Design & Development

Visit Live Site
KKG Accountancy

Customized a Webflow template into a premium site for an e-commerce tax accounting firm, with a custom blog template built for granular styling control.

// 01The Problem

Karl Kamgdom, founder of KKG Accountancy, needed a site for his e-commerce tax accounting business. The site couldn't just look good, it had to communicate a premium feel and brand that matched the trust an accounting firm needs to earn, and it needed to actually convert visitors into customers rather than just sit there looking nice.

// 02The Solution

I customized a Webflow template to fit KKG's brand and premium positioning rather than building from a blank canvas, which let me focus the effort on the details that make a site feel high end, typography, spacing, imagery, and conversion focused CTAs, instead of rebuilding structural basics that were already solid.

I also built out a custom blog template from scratch, since Webflow's default CMS blog templates are fairly rigid and weren't going to hold up to a premium brand. The rigid part of a Webflow CMS template is that every item in a collection renders through the same static layout, so normally every blog post ends up looking identical to every other one, same block order, same spacing, same structure. That's fine for a basic blog, but it works against a premium feel where you want each post to have its own visual identity.

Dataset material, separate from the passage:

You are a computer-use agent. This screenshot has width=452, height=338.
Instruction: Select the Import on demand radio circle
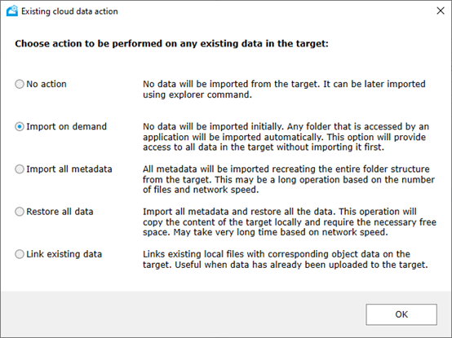pos(20,126)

To get past that, I added custom code embeds directly inside the CMS template, targeting specific classes within each blog post's rich text field and individual content blocks rather than relying only on Webflow's built in style panel. That let me write CSS and small JS snippets that hook into specific elements per post, custom spacing, custom block styling, unique layout touches, instead of every post inheriting one identical rigid structure. Targeting classes this way meant I could keep the core structure and styling consistent with the rest of the site, same fonts, same color system, same spacing scale, while still giving each individual post room to feel distinct rather than like a copy paste of the last one.

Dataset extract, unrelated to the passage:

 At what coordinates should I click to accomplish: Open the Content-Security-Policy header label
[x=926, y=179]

The tricky part of leaning this heavily on custom code inside a CMS template is that it's easy to make something that only the developer can maintain. To keep it usable for Karl, I made sure the custom code stayed scoped to specific, well labeled classes and rich text elements, so adding a new blog post still just means filling out the normal CMS fields, no code required on his end. The custom styling and embeds attach automatically based on how the content is structured and classed, so he gets the flexibility and premium look of a custom built post without having to touch or understand any of the code making it work.

// 03The Result

KKG Accountancy came away with a premium, credible looking site built to convert visitors into clients, along with a custom blog system that gives them much more styling control over their content than an out of the box Webflow blog would allow.